*ACTIVITY:* From top to bottom, each entry below must be reproduced exactly.

*RECORD EXCERPTS:*

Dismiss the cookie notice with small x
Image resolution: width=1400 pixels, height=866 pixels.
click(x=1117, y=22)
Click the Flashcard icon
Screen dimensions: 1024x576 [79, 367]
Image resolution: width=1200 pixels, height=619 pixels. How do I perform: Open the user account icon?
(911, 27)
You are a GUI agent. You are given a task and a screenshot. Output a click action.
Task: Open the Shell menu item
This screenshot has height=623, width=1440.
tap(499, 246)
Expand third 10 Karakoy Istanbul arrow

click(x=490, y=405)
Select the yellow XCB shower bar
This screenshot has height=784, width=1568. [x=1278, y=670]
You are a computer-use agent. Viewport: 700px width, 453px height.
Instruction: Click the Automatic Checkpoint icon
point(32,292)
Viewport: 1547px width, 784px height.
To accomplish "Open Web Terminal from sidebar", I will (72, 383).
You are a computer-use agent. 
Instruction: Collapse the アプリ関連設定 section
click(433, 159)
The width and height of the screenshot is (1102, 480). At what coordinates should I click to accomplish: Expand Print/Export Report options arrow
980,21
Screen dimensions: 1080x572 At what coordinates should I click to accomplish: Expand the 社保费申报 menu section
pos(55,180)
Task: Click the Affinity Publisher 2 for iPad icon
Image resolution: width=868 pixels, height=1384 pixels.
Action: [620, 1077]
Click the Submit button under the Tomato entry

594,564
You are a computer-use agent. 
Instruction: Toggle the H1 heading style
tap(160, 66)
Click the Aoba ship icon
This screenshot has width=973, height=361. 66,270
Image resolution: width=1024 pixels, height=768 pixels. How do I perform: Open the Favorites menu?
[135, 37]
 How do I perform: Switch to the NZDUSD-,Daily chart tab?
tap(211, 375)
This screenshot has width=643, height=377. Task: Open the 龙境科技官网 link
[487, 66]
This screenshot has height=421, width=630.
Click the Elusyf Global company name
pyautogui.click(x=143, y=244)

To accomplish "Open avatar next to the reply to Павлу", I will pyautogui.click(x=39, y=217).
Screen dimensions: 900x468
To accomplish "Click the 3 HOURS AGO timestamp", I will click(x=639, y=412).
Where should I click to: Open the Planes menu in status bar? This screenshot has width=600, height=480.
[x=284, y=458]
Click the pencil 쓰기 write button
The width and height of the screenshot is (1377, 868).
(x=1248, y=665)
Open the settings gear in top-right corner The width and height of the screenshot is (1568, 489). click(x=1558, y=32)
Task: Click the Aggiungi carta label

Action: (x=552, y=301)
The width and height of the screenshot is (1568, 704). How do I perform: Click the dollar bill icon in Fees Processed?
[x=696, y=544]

*RESULT OF THIS TASK:*
Dismiss the cookie notice with small x
Image resolution: width=1400 pixels, height=866 pixels.
click(x=1117, y=22)
Click the Flashcard icon
Screen dimensions: 1024x576 [79, 367]
Image resolution: width=1200 pixels, height=619 pixels. How do I perform: Open the user account icon?
(911, 27)
You are a GUI agent. You are given a task and a screenshot. Output a click action.
Task: Open the Shell menu item
This screenshot has height=623, width=1440.
tap(499, 246)
Expand third 10 Karakoy Istanbul arrow

click(x=490, y=405)
Select the yellow XCB shower bar
This screenshot has height=784, width=1568. [x=1278, y=670]
You are a computer-use agent. Viewport: 700px width, 453px height.
Instruction: Click the Automatic Checkpoint icon
point(32,292)
Viewport: 1547px width, 784px height.
To accomplish "Open Web Terminal from sidebar", I will (72, 383).
You are a computer-use agent. 
Instruction: Collapse the アプリ関連設定 section
click(433, 159)
The width and height of the screenshot is (1102, 480). At what coordinates should I click to accomplish: Expand Print/Export Report options arrow
980,21
Screen dimensions: 1080x572 At what coordinates should I click to accomplish: Expand the 社保费申报 menu section
pos(55,180)
Task: Click the Affinity Publisher 2 for iPad icon
Image resolution: width=868 pixels, height=1384 pixels.
Action: [620, 1077]
Click the Submit button under the Tomato entry

594,564
You are a computer-use agent. 
Instruction: Toggle the H1 heading style
tap(160, 66)
Click the Aoba ship icon
This screenshot has width=973, height=361. 66,270
Image resolution: width=1024 pixels, height=768 pixels. How do I perform: Open the Favorites menu?
[135, 37]
 How do I perform: Switch to the NZDUSD-,Daily chart tab?
tap(211, 375)
This screenshot has width=643, height=377. Task: Open the 龙境科技官网 link
[487, 66]
This screenshot has height=421, width=630.
Click the Elusyf Global company name
pyautogui.click(x=143, y=244)

To accomplish "Open avatar next to the reply to Павлу", I will pyautogui.click(x=39, y=217).
Screen dimensions: 900x468
To accomplish "Click the 3 HOURS AGO timestamp", I will click(x=639, y=412).
Where should I click to: Open the Planes menu in status bar? This screenshot has width=600, height=480.
[x=284, y=458]
Click the pencil 쓰기 write button
The width and height of the screenshot is (1377, 868).
(x=1248, y=665)
Open the settings gear in top-right corner The width and height of the screenshot is (1568, 489). click(x=1558, y=32)
Task: Click the Aggiungi carta label

Action: (x=552, y=301)
The width and height of the screenshot is (1568, 704). How do I perform: Click the dollar bill icon in Fees Processed?
[x=696, y=544]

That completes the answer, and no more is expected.